I love the way that verse 8 sounds, but I have a hard time understanding how to apply it. See, I would love nothing more than to only focus on happy thoughts, on the beauty in the world and on the love of God. Yet, I also strongly believe that I am not to turn away from the pain and suffering of others around me. In short, as I minister to others, I often have to think about sin, suffering, pain, darkness, and despair. After all, people go through many struggles that are in no way noble, right, pure, lovely, admirable, excellent, or praiseworthy. And often, helping them means to open my heart and mind up to that pain. I know the verse isn't saying that that's wrong. I guess it is saying not to indulge your thoughts in sinfulness on your own time.

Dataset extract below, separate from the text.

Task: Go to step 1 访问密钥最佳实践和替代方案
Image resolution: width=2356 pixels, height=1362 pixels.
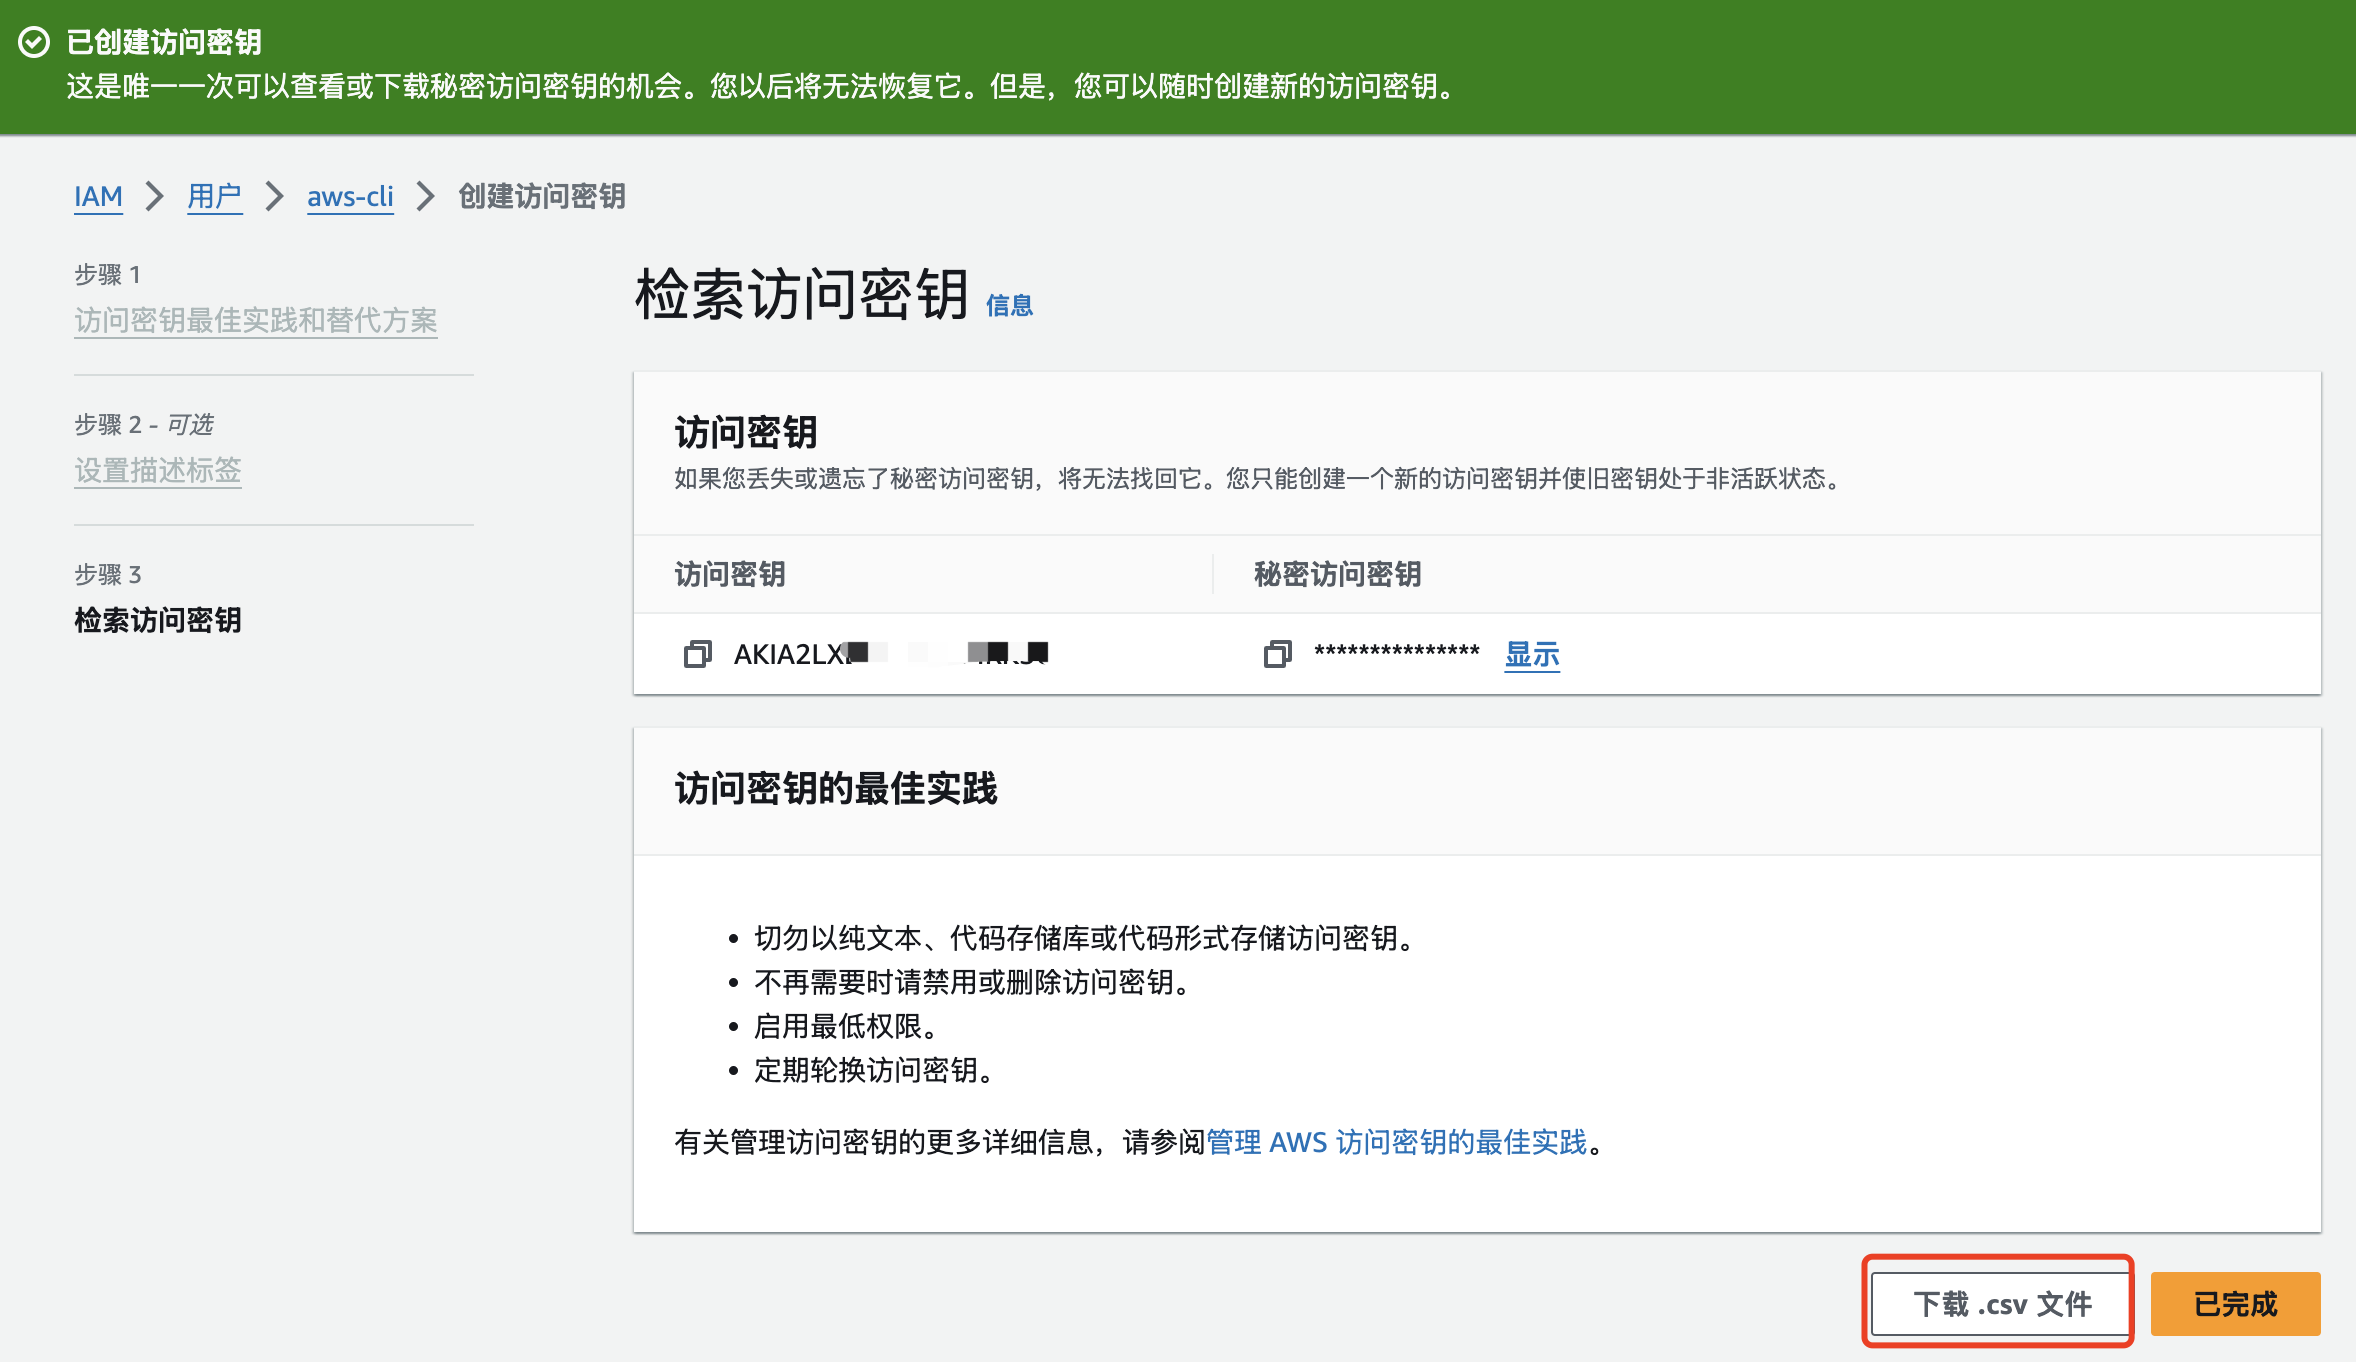Action: tap(255, 320)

Lastly, I love Paul's talk about finding the secret of contentment in any and every situation in me. Whenever I read about that, part of me screams, "So what is it??? Tell me the secret!" And yet, I know that the secret can be found throughout his writings. If I had to sum it up, the secret to contentment is found in recognition of God and reliance on Him to meet all our needs. And by that, I don't mean needs like food and money and clothes, though I don't mind asking Him to do so. Rather, I think that Paul relied solely on God to meet his true needs, to be that living water that Jeremiah talks about, that wine and milk and light that Isaiah describes.
I also think, though, that Paul learned these lessons through practice. In my life, no matter how prepared I think I am, I tend to freak out when I get into a new, stressful situation. After God brings me through it once, I am better prepared to handle it when it happens again. By the third or fourth time going through the same situation, it's no big thing. I'm sure that as much as Paul went through, he had plenty of opportunity to build up his resistance to fear, worry, and stress. Thus, he probably really had learned the secret to contentment in all situations. Even though I know it in my head, I don't think I've really learned it yet.
A praise psalm from Asaph. It mentions the idea of God making people drunk on His wrath, which is apparently a pretty common form of imagery in the OT.
I love the picture that these proverbs give us of appropriate behavior. We are not to fear wicked men, but neither are we to rejoice when our enemies fall. I like that. We are not to fear, nor gloat.